Nem todas as crianças do 1º ciclo regressaram ontem, 15 março, ao ensino presencial, conforme o plano de desconfinamento do Governo, que termina a 19 de abril com o ensino secundário e superior. É o caso do Miguel, 9 anos, e da Maria, 10 anos, irmãos e filhos de Lina Lourenço.
Desde o primeiro confinamento que não voltaram ao ensino presencial, tal como a irmã Sofia, 17 anos (ao todo são quatro irmãos). O facto de sofrerem de doenças crónicas levou Lina a apresentar requerimentos junto das escolas e, posteriormente, quando recusados pelos agrupamentos escolares, ao Ministério da Educação. Lina nunca se contentou com o “não” e, assim que rececionava uma resposta negativa, contrapunha com recursos e argumentos, justificando as faltas das crianças. “A dada altura, uma das escolas comunicou-me, certamente em retaliação, que enquanto não surgisse despacho, as professoras não iriam enviar trabalhos de casa aos meus filhos mais novos. Recebi a informação e esperei”.
Todos os processos acabaram por ser deferidos e os três filhos de Lina em idade escolar estão em ensino online. Os mais novos recebem tarefas diárias e têm aulas pontuais de apoio, síncronas. A mais velha “até subiu as notas. Antes tinha que acordar às 6h30 e apanhar quatro transportes – exatamente quatro só na ida, realça a mãe – para estar na escola às 8h. Agora tem mais tempo para descansar e estudar”.
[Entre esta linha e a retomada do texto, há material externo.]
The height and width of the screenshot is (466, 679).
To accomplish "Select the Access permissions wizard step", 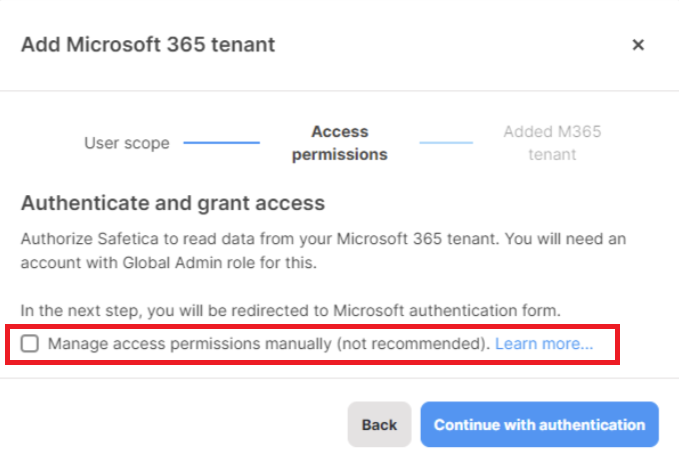I will (340, 143).
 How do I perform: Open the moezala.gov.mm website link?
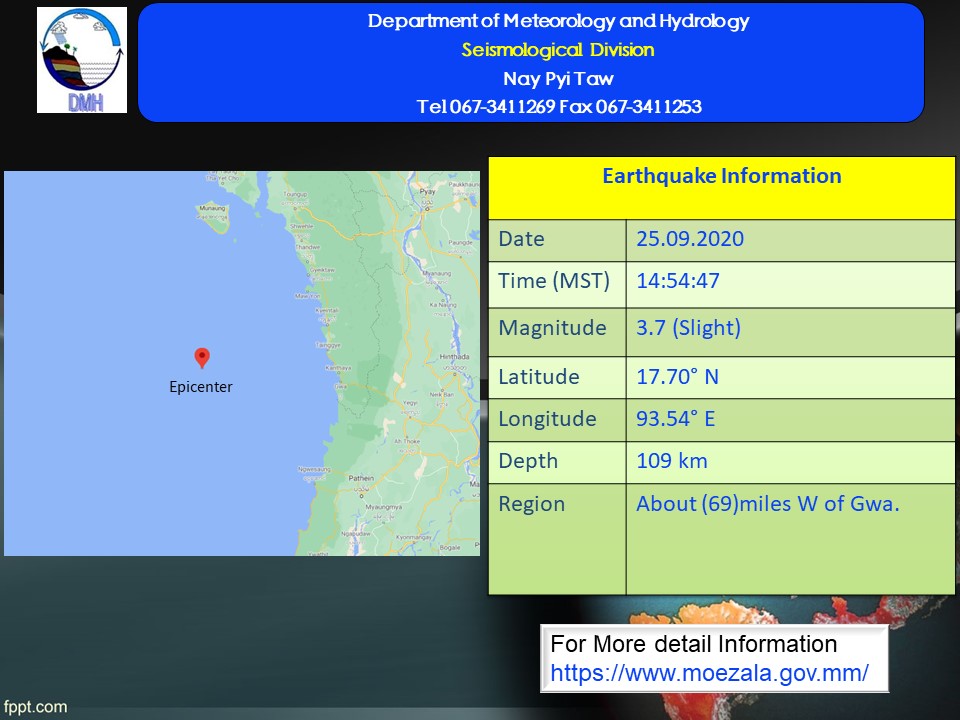pyautogui.click(x=709, y=673)
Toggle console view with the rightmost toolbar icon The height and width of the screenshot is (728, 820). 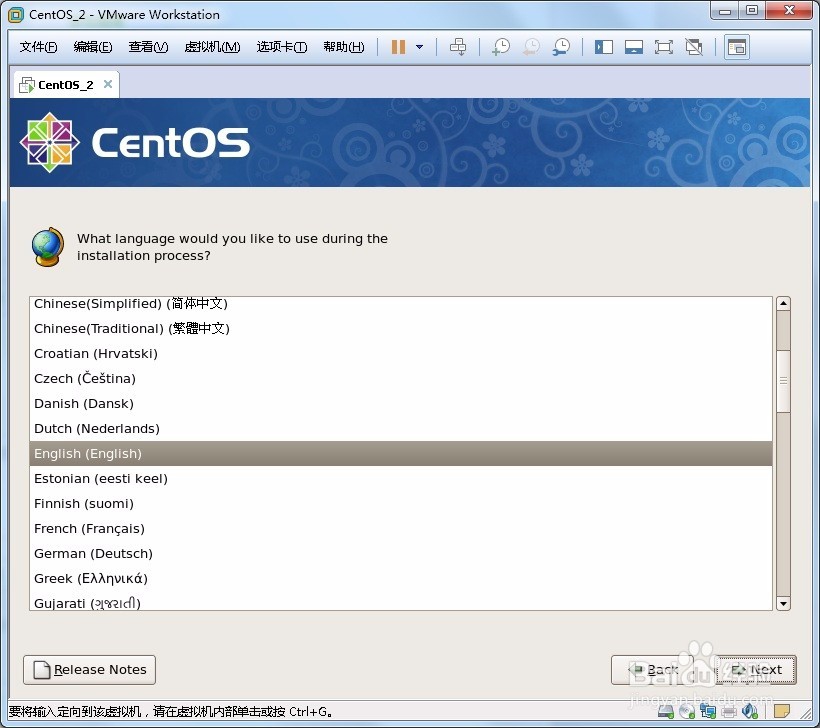pyautogui.click(x=736, y=46)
Impacto do confinamento no bem-estar psicológico das crianças? “Como assim?”, interrompe Lina. “Os meus filhos ganharam mais tempo. A mais nova aprendeu a fazer bolos, eles jogam à bola, brincam ao monopólio com o pai e vão andar de cavalo quando as atividades reabrirem. Serão duas crianças por grupo ao ar live e não 30 em sala, como na escola”.
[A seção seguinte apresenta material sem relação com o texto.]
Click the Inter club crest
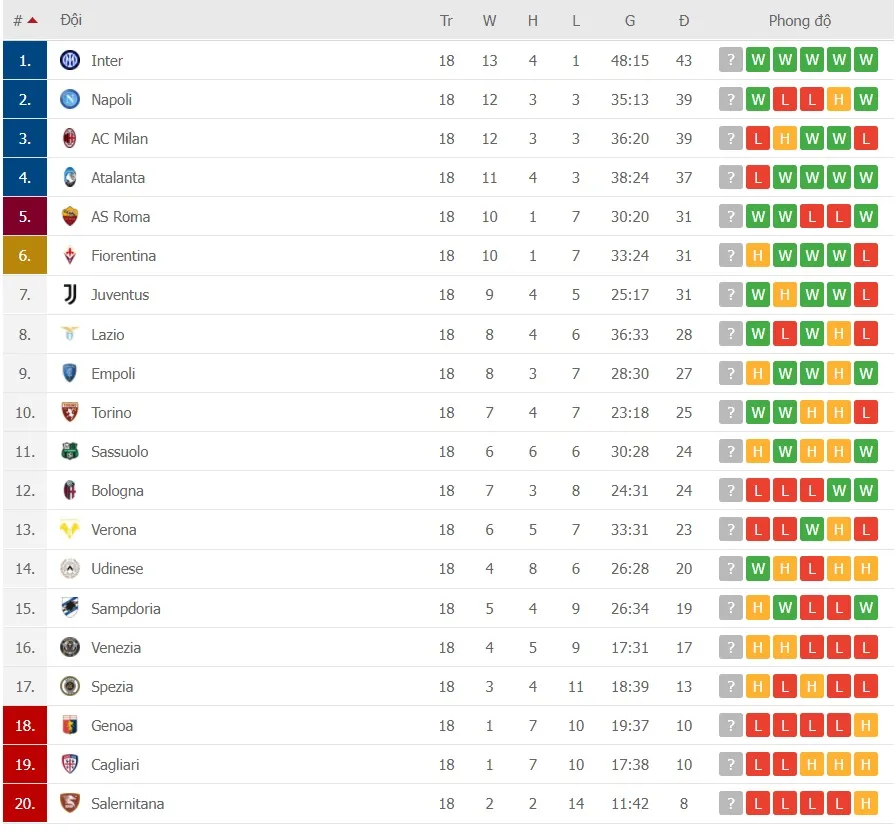pyautogui.click(x=69, y=60)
Lina está em teletrabalho e gere o quotidiano. A vantagem, conta, é ter preparado o confinamento com antecipação: “eu não tive que fazer grandes adaptações de véspera. Simplesmente, sempre eduquei os meus filhos para a autonomia. Eles têm rotinas: aprenderam a fazer os seus TPC sozinhos mal chegavam a casa, deixando de parte apenas os exercícios que não compreendiam e que careciam da minha ajuda”.
Para Lina, esta situação é a mais segura e ideal em tempos de pandemia: “os meus pais vivem connosco e são doentes oncológicos. Temos que reduzir os riscos e, atualmente, considero que a escola não é um local isento de riscos. Sinto-me bem com a minha decisão porque consegui proteger os meus. Estamos em paz.”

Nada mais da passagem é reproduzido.